Gold prices are ending Friday at its weekly high. June gold futures last traded at $1,288.70 an ounce, up nearly 1.7% since the previous week.
However, gold could face a test from an upcoming Federal Reserve monetary policy meeting and the release of U.S. April employment data.
Hansen said that the employment numbers pose a bit more risk for gold prices as this could have the most impact on equity markets, gold’s biggest competitor. He added that the Fed represents less of a threat because the central bank is not expected to move away from its neutral stance, even following better than expected economic data.
“If the Fed strikes a more optimistic tone that might signal to markets that they are ready to take the punchbowl away, and that will not be good for stocks, which look vulnerable at their record highs,” he said.
Hansen added that stock markets will be susceptible to any rise in volatility within the marketplace, which will benefit gold.
“There is a record short positioning in VIX futures. The market is too one-sided and that creates some potential risks that work in gold’s favor,” he said.
Markets Are Still Pricing In A Rate Cut
However, not all analysts are optimistic on gold in the near-term as the current data does not justify a more dovish stance from the Federal Reserve, contrary to current market expectations.
The CME FedWatch Tool indicates that markets are pricing in a more than 60% chance or a rate hike by the end of the year.
David Madden, market analyst at CMC Markets, said that these expectations could be a little overdone as the economic data does not support looser U.S. monetary policy. He added that the U.S. dollar will continue to find support in the current environment when the dust settles.
“Growth is still better than compared to Europe, and that will continue to support the U.S. dollar and weigh on gold,” he said. “Ultimately, the Federal Reserve is in a better position than the European Central Bank.”

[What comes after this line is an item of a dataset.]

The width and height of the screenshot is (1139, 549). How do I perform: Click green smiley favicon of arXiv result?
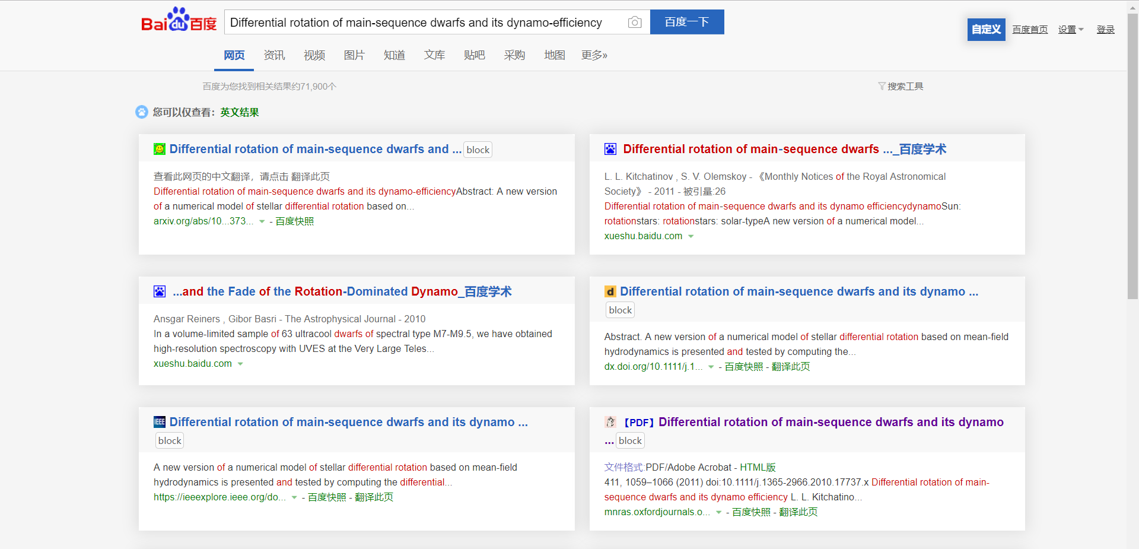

Madden said that gold’s downtrend remains in place along with the U.S. dollar’s uptrend.
But not all analysts are convinced that the economic data is as good as it appears on the surface. Darin Newsom, president of Darin Newsom Analysis, said that there are enough fear and uncertainty in the marketplace to override any optimism from the backward-looking data.
“The price action shows that the market doesn’t seem to believe that data,” he said. “The overall uncertainty and global political chaos are keeping a bid under gold.”
Richard Baker, editor of The Eureka Miner's Market Report, said that global uncertainty should help gold prices regain the $1,300 level, saying: there are “still lots of goblins in the global closet.”
He added that he sees even more potential for silver prices, which continues to lag the precious metals market. The gold-silver ratio is currently trading at 85.40 points, which is near its highest level in more than two decades.
“If gold gets some giddy-up, silver will gallop to retake $16 ounce per ounce territory,” he said.
May silver futures last traded at $15.03 an ounce, up 0.5% on the week.
Technical Levels To Watch
Although gold prices are ending the week on a strong note, the market is technically not out of the woods yet.
Newsom said that there is a risk that Friday’s strong momentum move could attract renewed selling pressure. He added that prices need to push past $1,290 to signal a move back above $1,300 an ounce.
Bill Baruch, president of Blue Line Futures, said that he is looking for a move through $1,291.70 to neutralize the negative sentiment in the marketplace.
“We understand that it’s unlikely this will happen today, but early next week is fine,” he said.
On the downside, Hansen said that investors still need to keep an eye on support at $1,275 as this remains an important retracement level. He added that he is confident that the 200-day moving average should continue to hold as long-term support.
The Final Say
Investors will be eager to hear what Federal Reserve Chairman Jerome Powell will have to say Wednesday following the central bank’s monetary policy decision.
However, the week is full of important economic data that could create some volatility in the marketplace, including April’s nonfarm employment report to be released on Friday.
Economists will be anxious to see if wages picked up in April.
Ahead of Friday’s employment report, markets will receive March personal income and spending data, national manufacturing sentiment data and consumer confidence information.